El conflicto armado colombiano ha causado heridas en lo más privado de nuestra vida; ha creado momentos de encuentros y desencuentros entre el cuerpo y la mente. Ha fragmentado la esperanza y, a la vez, fortalecido la resiliencia de las comunidades afectadas, quienes se han convertido en su mejor red de apoyo, transformando experiencias dolorosas en espacios de sanación y reconciliación.
Imagen: Unidad para las Victimas
Sobreviviendo al caos
La historia cruenta de Colombia ha determinado la forma de interacción y de relacionamiento de la población. La desconfianza entre ciudadanos es el resultado de una cultura de la violencia, que se encuentra arraigada en muchos territorios como el único mecanismo de resolución de conflictos. Sobrevivir a la sevicia ha generado confrontaciones emocionales, desintegración de lazos familiares y sociales: algunos se restablecen y otros se pierden en el caos de la violencia.
La transición social y política que vive actualmente el país afecta la percepción de seguridad, creando miedos e inestabilidad emocional. Se trae al presente un pasado donde se silenció la vida, se vivió el desplazamiento forzado y se prohibieron prácticas culturales fragmentando el sentido de comunidad.

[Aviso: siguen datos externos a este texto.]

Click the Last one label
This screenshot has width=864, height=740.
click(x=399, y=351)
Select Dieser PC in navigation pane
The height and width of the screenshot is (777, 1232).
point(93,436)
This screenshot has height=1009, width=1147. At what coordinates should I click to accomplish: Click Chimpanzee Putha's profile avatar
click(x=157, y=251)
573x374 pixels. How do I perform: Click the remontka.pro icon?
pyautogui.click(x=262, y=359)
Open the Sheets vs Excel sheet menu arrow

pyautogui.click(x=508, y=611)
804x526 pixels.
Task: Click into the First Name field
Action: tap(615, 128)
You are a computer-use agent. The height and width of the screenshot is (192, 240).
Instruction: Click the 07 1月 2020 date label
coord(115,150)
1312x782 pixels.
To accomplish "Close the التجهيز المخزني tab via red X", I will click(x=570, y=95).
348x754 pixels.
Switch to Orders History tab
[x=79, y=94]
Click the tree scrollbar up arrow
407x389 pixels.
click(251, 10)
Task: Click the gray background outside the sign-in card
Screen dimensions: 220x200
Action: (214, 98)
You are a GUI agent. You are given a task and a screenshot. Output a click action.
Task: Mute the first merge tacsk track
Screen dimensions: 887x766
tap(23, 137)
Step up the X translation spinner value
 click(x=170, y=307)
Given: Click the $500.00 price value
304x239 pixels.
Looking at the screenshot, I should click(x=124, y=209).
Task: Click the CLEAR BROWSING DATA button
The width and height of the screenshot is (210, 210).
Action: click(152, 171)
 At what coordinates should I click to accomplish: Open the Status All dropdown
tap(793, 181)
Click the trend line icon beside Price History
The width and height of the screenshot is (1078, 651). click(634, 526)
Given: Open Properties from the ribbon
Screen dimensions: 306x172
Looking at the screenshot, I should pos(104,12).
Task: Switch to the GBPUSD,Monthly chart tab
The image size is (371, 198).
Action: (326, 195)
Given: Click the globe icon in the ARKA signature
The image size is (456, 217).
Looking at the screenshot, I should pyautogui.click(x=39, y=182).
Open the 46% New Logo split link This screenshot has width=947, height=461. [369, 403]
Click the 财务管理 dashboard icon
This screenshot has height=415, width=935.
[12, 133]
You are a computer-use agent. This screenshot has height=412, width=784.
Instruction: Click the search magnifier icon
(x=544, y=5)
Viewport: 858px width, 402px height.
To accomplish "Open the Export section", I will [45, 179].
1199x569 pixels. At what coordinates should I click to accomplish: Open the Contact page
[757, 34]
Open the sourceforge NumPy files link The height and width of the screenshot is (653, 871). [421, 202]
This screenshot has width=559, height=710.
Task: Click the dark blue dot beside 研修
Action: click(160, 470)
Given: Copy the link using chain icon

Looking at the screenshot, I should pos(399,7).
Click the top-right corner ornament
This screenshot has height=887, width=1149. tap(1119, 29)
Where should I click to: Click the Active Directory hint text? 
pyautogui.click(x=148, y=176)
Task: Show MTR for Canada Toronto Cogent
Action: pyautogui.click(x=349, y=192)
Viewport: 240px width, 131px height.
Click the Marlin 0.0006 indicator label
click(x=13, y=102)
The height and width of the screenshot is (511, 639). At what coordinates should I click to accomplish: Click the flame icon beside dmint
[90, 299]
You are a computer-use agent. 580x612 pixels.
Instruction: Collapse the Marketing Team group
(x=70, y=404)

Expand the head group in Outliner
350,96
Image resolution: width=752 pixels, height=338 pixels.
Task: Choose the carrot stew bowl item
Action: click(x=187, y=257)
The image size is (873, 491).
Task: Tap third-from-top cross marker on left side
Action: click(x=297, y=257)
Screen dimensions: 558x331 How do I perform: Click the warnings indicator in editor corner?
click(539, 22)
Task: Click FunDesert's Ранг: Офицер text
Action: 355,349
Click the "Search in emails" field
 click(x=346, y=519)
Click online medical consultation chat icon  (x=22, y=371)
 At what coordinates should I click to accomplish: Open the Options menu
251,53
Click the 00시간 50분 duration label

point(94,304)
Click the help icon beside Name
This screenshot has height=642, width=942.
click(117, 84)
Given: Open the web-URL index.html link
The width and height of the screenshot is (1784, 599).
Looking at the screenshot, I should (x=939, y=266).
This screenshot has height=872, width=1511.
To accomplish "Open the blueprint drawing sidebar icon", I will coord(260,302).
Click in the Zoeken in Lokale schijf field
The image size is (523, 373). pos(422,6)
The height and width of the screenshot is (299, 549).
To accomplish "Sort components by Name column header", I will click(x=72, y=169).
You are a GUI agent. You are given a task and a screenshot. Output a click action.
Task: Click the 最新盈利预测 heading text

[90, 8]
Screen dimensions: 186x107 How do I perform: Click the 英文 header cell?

Los territorios que se encuentran en medio de disputas criminales son, en consecuencia, los que registran el mayor porcentaje de personas con afecciones mentales generadas por el conflicto. De hecho, según El Observatorio Nacional de Salud, en Colombia las víctimas del conflicto armado cometen 1,6 veces más intentos de suicidio que la población general. Por tanto, haber padecido algún hecho victimizante producto del conflicto interno armado aumenta considerablemente los riesgos asociados a la ideación y conducta suicida.
Como respuesta a esta situación, la salud mental comunitaria ha sido la mejor aliada para las comunidades, ya que combina el apoyo emocional bajo un enfoque multicultural. Asumir desafíos colectivos de esta índole solo es posible fortaleciendo el vínculo comunitario y abriendo caminos conjuntos hacia la sanación.
El lenguaje transformador de la herida
En las vivencias traumáticas de las víctimas, inicialmente se descubren relatos de rabia, frustración e impotencia, emociones que se han ido resignificando por medio de la construcción de espacios y relaciones de bienestar. Estos procesos se deben a la narrativa textil colectiva, al descubrimiento de nuevos talentos y liderazgos, y a estrategias significativas que facilitan el diálogo y el encuentro.
La salud mental comunitaria fomenta la participación y el fortalecimiento de vínculos personales, familiares, sociales e institucionales. Además, es una buena iniciativa para dinamizar la reconciliación por medio de prácticas sociales y culturales. Es evidente que, la sanación y el tejido social no se logra a través de decretos, porque se construye a diario desde el perdón y la dignidad de la memoria colectiva.
La ley de victima 1148 de 2011 establece la obligatoriedad en la atención psicosocial e integral a víctimas del conflicto armado, bajo un enfoque diferencial. Por otro lado, La Ley de Salud Mental 1616 de 2013, incorpora en la atención integral la creación de un centro comunitario de salud mental, para prevenir los riesgos psicosociales desde el interior de la comunidad.
El rol protagónico de las comunidades
El saber popular es un gran apoyo en momentos de crisis; es una fuente potencial que crea cercanía, pertenencia e identidad, factores que permiten que las personas se sientan reconocidas desde el dolor y validadas a partir de sus emociones.
Un ejemplo de ello es la red de madres de jóvenes asesinados en Quibdó. Su capacidad organizativa las llevó a construir espacios de sanación, siendo ellas mismas su apoyo psicosocial. Inicialmente, no tenían ayuda profesional; sin embargo, las historias, el llanto y la sed de justicia se transformaron en resiliencia comunitaria. Hoy, su sufrimiento se ha hecho visible y sus voces escuchadas, facilitando espacios autónomos de salud mental colectiva en tiempos de violencia.